Other concerns are more fundamental. Branden Snyder, Executive Director of the grassroots activist group Detroit Action, says Proposal N isn’t really about fundamentally grappling with the causes of blight, like foreclosures.
“It’s the city’s fault at the end of the day, and they’re now asking us to fix it,” Snyder said. “And they’re asking for a $250-million bond, that will put up another $240-million in interest, and actually not solving any of the conditions that led to blight.”
Snyder and some others note that Detroit routinely over-assessed property owners, particularly low-income property owners, for years (and some researchers who study this issue say that practice continues). They say rather than spending money on more demolitions, the city should think about ways to compensate Detroiters who lost their homes to unjust foreclosures.

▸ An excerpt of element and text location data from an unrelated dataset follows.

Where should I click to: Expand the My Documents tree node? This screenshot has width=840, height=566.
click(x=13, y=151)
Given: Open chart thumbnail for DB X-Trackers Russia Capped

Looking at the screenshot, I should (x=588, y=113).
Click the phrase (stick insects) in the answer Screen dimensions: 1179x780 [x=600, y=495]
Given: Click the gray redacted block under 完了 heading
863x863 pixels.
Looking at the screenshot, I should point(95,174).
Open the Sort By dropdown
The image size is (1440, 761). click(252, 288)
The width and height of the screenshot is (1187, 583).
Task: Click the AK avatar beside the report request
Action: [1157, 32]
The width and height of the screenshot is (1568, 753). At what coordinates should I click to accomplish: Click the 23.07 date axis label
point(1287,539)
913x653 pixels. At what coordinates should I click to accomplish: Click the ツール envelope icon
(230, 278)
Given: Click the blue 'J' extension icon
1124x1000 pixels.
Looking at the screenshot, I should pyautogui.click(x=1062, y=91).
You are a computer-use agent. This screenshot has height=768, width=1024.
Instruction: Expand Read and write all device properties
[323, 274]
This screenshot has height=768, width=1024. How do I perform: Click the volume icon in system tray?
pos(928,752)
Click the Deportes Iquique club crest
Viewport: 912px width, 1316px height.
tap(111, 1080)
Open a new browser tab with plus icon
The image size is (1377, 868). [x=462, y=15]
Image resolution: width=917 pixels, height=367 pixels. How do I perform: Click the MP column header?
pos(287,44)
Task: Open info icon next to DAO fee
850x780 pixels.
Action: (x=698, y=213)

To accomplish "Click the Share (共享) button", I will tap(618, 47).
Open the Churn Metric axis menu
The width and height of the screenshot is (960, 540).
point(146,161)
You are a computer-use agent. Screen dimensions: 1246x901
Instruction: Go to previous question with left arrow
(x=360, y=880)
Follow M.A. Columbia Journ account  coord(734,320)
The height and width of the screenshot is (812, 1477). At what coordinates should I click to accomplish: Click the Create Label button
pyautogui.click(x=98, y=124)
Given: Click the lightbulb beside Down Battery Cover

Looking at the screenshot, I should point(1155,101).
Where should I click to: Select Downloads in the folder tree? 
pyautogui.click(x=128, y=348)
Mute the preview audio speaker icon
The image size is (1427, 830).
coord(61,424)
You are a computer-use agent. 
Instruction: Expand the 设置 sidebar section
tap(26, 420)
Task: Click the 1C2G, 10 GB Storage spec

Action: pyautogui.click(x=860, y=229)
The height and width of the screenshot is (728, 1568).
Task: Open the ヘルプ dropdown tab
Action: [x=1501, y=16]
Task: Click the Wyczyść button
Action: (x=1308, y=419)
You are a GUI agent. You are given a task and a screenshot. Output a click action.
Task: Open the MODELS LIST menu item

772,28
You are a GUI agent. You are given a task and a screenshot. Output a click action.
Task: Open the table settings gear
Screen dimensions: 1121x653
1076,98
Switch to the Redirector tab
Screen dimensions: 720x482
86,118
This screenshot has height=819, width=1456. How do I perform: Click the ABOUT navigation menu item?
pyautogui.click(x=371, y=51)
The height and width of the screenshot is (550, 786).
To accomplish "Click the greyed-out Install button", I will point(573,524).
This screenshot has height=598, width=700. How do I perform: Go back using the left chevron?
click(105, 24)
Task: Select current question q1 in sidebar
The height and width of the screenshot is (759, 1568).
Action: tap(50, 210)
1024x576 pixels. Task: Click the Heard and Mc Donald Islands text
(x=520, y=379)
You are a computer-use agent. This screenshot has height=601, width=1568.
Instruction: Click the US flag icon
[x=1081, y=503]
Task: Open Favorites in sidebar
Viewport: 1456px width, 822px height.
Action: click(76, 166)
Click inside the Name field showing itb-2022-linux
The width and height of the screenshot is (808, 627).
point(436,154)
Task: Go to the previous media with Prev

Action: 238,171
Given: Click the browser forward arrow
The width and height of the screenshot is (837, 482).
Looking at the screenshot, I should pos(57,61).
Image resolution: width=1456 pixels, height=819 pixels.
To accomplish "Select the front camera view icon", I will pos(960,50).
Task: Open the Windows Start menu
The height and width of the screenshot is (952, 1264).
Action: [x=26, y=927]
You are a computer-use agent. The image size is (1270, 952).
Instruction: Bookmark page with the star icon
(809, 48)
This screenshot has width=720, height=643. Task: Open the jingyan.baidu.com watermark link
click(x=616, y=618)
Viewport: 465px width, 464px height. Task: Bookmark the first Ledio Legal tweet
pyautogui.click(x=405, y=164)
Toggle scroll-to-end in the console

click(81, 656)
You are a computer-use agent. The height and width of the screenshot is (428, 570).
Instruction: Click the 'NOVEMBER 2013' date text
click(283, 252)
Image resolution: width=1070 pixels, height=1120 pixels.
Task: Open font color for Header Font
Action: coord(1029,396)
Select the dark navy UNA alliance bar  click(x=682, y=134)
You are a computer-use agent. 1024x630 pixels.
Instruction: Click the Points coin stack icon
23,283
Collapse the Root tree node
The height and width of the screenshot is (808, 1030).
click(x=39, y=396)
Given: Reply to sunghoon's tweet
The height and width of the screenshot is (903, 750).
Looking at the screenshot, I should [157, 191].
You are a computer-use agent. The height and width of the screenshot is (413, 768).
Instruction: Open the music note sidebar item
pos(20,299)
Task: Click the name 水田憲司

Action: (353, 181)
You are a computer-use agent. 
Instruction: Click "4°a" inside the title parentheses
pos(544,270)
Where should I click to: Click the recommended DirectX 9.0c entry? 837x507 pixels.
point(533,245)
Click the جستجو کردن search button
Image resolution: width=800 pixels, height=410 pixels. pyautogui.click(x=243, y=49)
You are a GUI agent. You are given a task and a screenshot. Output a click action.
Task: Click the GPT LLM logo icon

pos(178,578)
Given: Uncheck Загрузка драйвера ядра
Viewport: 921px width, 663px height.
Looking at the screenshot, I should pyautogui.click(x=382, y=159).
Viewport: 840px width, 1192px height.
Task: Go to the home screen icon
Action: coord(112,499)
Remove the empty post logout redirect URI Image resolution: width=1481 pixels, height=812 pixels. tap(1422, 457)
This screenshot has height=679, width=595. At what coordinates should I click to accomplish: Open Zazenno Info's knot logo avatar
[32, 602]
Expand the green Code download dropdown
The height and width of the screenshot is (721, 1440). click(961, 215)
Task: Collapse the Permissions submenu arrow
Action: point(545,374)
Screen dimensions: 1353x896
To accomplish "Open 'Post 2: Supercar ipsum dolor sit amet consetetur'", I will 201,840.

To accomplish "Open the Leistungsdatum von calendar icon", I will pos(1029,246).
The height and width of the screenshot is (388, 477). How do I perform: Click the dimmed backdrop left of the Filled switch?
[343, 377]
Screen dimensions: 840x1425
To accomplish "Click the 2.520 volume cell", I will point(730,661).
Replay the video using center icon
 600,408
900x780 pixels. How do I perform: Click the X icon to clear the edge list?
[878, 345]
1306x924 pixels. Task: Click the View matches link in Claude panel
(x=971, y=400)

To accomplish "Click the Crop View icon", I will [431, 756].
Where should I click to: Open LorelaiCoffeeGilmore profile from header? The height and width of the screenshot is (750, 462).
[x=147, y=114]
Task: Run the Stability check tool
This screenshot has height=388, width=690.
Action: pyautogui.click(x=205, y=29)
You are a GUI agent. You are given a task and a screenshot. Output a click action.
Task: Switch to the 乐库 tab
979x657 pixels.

Finally, there are budgetary concerns. While Detroit is now a few years beyond bankruptcy, and the city says debt payments aren’t a problem, it did suffer a major budget hit with the COVID-19 pandemic. With projected revenues down, more budget cuts likely, and additional pension obligations looming, some experts wonderwhether it’s a good idea for Detroit to take on more debt right now.
To sum up: the Duggan Administration believes that Proposal N is a once-in-a-generation opportunity to tackle the pervasive blight that haunts Detroit. Opponents say this isn’t the right way to address blight, and they’re not convinced the city will keep many of the pledges it’s made to entice people to vote for Proposal N. For the average Detroit voter, it will likely come down to their own experience with neighborhood blight, and how much faith they have in the Duggan Administration to keep its promises.